Why Did Tamil Nadu Oppose GST?

Why Did Tamil Nadu Oppose GST?

By Ryan Kh | Business Contributor on November 14, 2019
Tamil Nadu

The day GST was implemented will always be a day to remember. It was the biggest reform in the laws of the country. It was set to directly affect the economy of India. However, another important fact to recall would be that some states were not in unison with the ruling party when it came to supporting this reform. One such state was Tamil Nadu.

In the earlier days of the implementation of GST, a lot of industries, especially the small scale businesses were reluctant about the new laws. There were losses of sales and the capital requirement had gone up. In the latter days, the Government had to amend the GST regulations to ease the troubles of various sectors of the economy. The turnover threshold limits were increased and GST composition scheme was rolled out.

Looking back at the days of the GST bill still being passed in the legislature, Tamil Nadu can be recalled as one of those states which had opposed the GST. There were quite a few reasons to do so, and those reasons have been listed below.

1. An increase in the already huge borrowings

Tamil Nadu has already had a history of a huge amount of borrowings to finance various welfare schemes in the state. From free laptops to inexpensive canteens, Tamil Nadu had spent a lot by borrowing. It had a high fiscal deficit, and implementing GST implied that the state of Tamil Nadu would hit the fiscal deficit ceiling.

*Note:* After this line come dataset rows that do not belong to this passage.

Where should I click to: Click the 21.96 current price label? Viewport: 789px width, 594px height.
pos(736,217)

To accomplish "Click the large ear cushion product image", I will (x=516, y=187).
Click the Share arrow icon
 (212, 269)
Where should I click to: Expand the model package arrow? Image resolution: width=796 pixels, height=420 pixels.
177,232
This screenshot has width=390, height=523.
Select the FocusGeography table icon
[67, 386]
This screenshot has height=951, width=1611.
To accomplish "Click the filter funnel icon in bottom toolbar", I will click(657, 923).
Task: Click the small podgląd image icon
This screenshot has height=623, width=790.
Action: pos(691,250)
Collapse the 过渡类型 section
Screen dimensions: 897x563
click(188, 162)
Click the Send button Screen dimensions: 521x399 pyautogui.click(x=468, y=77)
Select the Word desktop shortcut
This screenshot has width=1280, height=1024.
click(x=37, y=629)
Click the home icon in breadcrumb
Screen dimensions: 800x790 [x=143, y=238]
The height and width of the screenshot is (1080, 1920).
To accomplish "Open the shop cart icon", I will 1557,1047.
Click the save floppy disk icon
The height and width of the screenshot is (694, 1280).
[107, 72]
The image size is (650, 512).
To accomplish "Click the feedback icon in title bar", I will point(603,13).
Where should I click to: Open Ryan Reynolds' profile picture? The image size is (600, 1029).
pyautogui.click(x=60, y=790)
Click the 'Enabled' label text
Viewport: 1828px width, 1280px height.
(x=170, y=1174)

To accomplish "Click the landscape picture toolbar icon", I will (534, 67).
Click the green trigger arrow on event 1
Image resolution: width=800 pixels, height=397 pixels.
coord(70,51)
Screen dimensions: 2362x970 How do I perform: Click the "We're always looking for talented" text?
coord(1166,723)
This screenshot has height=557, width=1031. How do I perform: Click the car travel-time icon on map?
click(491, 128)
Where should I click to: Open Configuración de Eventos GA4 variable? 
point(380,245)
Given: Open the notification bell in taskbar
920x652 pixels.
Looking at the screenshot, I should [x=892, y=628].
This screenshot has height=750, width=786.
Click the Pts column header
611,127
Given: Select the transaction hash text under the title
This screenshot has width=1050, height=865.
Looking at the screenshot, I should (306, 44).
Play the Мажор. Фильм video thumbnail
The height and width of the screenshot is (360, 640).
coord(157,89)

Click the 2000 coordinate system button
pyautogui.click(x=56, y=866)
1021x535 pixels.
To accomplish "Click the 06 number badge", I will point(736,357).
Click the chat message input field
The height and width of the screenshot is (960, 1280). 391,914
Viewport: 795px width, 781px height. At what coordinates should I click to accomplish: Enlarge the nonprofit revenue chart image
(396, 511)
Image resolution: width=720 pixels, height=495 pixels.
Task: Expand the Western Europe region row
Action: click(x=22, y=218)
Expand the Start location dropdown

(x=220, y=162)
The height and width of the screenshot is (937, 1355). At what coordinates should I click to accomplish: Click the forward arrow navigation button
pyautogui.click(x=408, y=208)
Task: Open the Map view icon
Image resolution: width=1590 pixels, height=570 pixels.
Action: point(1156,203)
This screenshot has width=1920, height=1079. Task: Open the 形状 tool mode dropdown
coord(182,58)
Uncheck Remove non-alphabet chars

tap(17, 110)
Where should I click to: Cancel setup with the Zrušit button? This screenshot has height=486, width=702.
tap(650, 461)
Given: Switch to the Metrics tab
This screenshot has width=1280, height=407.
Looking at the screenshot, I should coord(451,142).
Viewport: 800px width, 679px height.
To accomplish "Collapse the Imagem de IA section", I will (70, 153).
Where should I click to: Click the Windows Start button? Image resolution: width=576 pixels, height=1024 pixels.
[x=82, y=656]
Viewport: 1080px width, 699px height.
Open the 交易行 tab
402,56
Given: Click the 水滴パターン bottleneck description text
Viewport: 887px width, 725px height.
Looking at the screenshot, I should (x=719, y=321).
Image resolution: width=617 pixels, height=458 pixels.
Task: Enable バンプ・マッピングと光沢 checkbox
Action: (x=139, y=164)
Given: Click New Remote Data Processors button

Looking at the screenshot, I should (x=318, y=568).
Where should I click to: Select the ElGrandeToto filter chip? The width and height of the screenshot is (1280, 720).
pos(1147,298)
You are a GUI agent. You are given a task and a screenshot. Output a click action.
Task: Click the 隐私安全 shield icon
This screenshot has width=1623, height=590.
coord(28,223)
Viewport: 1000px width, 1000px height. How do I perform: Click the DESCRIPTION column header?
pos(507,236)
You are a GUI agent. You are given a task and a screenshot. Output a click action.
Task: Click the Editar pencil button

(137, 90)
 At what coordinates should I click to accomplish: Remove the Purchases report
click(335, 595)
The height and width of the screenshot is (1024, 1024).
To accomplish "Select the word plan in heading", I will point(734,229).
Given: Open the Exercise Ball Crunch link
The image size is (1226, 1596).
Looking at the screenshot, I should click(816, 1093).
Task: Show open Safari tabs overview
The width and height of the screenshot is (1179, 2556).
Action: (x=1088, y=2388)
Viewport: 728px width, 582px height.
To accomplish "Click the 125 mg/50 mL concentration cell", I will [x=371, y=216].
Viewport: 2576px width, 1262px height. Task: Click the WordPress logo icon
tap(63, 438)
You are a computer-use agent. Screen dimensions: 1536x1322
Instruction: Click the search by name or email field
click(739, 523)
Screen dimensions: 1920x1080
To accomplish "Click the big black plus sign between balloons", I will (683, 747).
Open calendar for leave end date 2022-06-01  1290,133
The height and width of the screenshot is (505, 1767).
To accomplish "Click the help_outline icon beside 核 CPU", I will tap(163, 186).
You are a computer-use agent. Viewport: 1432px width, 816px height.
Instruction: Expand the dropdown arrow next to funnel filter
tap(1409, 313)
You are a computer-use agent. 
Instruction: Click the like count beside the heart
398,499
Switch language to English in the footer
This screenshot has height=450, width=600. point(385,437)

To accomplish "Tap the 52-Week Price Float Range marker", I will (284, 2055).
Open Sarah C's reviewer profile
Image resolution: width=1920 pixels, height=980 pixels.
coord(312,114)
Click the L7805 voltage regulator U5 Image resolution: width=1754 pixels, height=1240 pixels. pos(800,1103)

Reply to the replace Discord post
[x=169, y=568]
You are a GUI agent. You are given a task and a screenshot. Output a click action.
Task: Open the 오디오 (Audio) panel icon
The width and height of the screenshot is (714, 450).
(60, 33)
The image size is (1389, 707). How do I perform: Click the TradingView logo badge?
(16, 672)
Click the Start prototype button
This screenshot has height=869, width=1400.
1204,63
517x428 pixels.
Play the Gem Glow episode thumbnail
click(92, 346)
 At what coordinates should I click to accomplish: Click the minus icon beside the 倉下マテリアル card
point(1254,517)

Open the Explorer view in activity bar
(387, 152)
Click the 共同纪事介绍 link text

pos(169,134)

Accepting the implementation of GST had meant that the GST would take away a huge part of the Own Tax Revenue (OTR) of the state. It had been reported that the state had almost 70% of its revenue through the OTR.

It was being believed that in order to implement the GST in the state, the state government would need to either borrow more finance, which meant more troubles for the state, or bring down some of the schemes. Tamil Nadu was estimated to lose almost Rs. 9270 crores per year on the implementation of the GST.

2. A decrease in already low aggregate demand for its own goods

Tamil Nadu may be called the Manufacturers’ Hub, but back in the days when the GST was nothing more than an idea, Tamil Nadu was a state of less consumption and more production. The aggregate demand in the state was already very low. Even with the high production of textiles, automobiles, leather and pharmaceutical goods, there was not much consumption.

It was more than clear to the state government that an implementation of GST tax like that would bring down the demand further and crush the economy of the state completely. It was expected that the state of Tamil Nadu would soon lose its glory as a Manufacturers’ Hub on the implementation of the GST because of the exemption of many dealers from the taxation when taxes like Central Service Tax get phased out.

3. A breach on the state government’s autonomy on the finances on the state

Before the implementation of the GST, the financial issues of the state were under the jurisdiction of the state government at large. Taxations were done in a process and at the rates as per given by the state government. The state government had autonomy over the finances of a state. However, with the implementation of the GST, some autonomy of the state government had to be taken away by the central government.

The state government of Tamil Nadu had blamed the GST Council for influencing the autonomy of the state government on the finances of the state. The state government had also wanted the central government to compensate for the losses that the state was about to endure.

4. Unacceptable voting weightage in the GST Council

The then Chief Minister of Tamil Nadu, J Jayalalithaa commented that there was no need of forming a GST Council. She further stated that the Council’s voting weightage was completely unacceptable. According to the Chief Minister, there needed to be a distinction in the voting weightage among the states. The voting weightage for the states must have been increased to three-fourths of the total votes cast, while the voting weightage for the Centre must have been reduced to one-fourth.

5. Demands to keep petroleum and petroleum products under the revenue check of the State permanently

The Chief Minister of Tamil Nadu demanded the Centre to let the State Government charge taxes on petroleum and petroleum products on to its own autonomy for environmental and societal positivity. According to the Chief Minister, items like tobacco must be taxed higher than what the GST mentions, for public health reasons, and therefore, the Centre must let the state of Tamil Nadu follow its own set of tax rates for such items.